Records supplied

════════

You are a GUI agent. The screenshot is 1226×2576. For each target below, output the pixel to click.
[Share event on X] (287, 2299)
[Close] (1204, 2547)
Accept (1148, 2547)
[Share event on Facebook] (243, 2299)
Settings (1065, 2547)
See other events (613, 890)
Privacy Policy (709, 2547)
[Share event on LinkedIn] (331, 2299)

════════

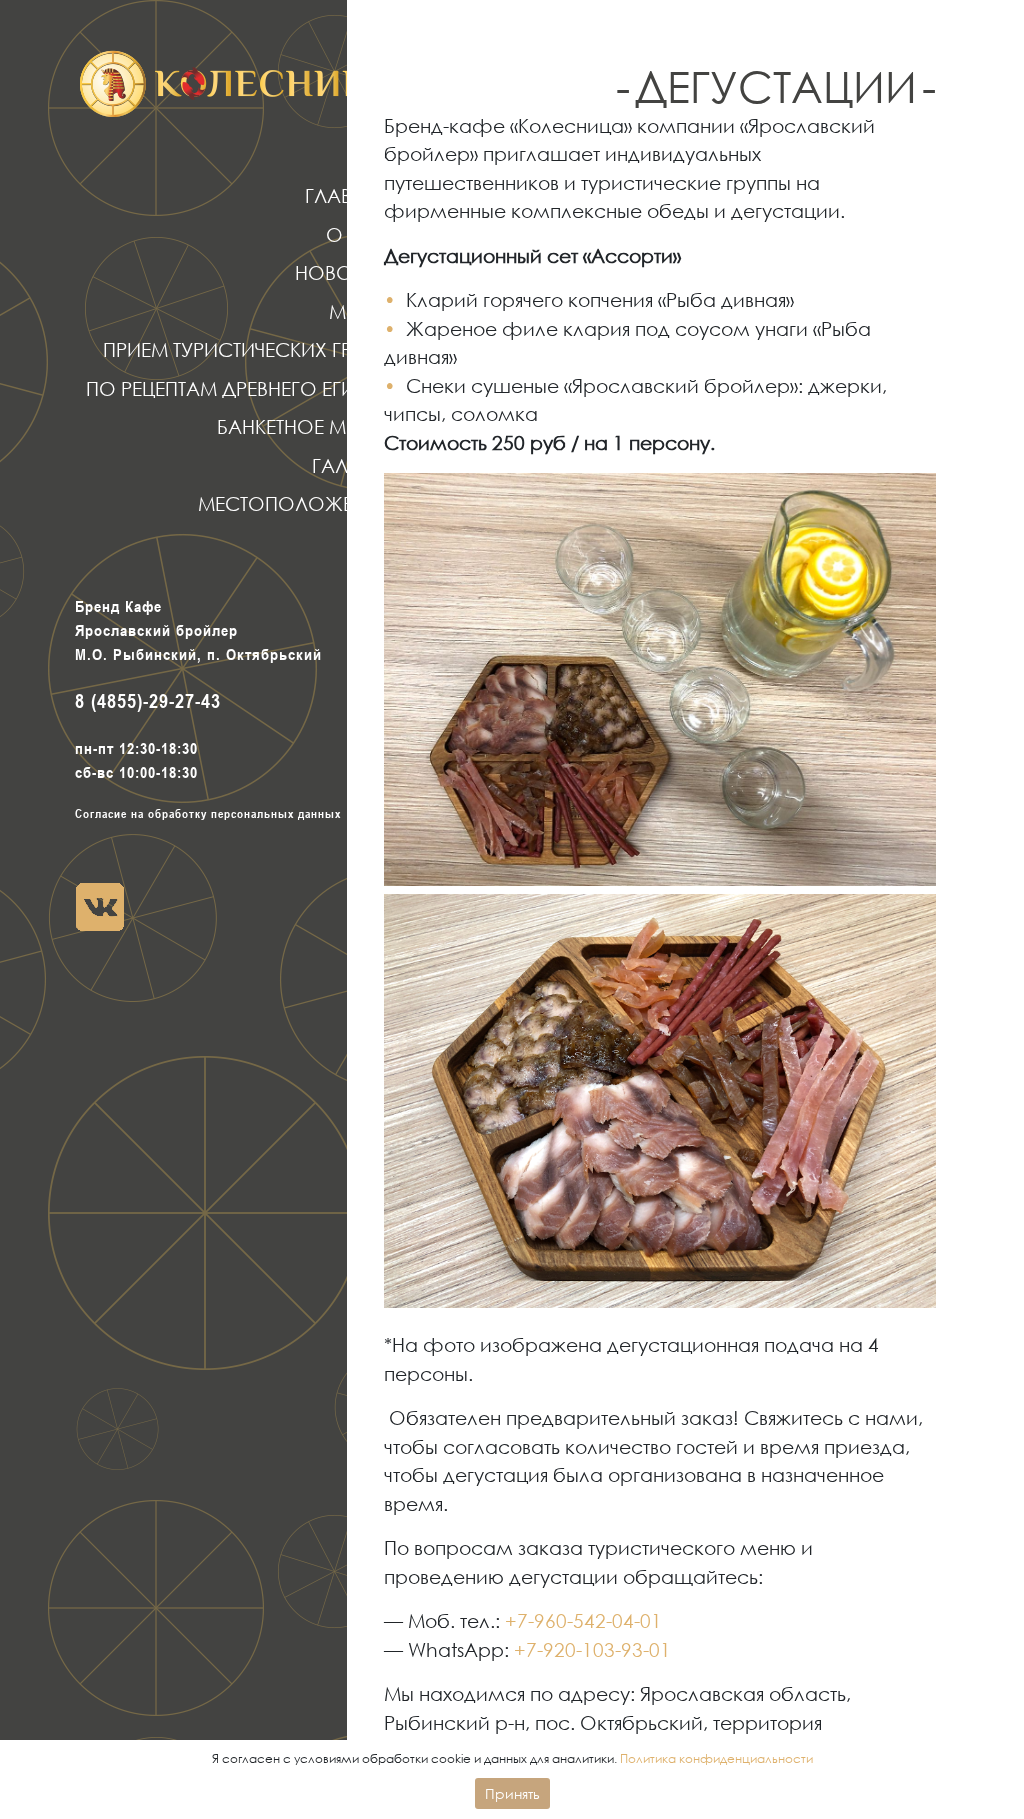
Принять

════════

Task description
Reproduce each line from the records that contains the word "Share".

Answer space
[Share event on X] (287, 2299)
[Share event on Facebook] (243, 2299)
[Share event on LinkedIn] (331, 2299)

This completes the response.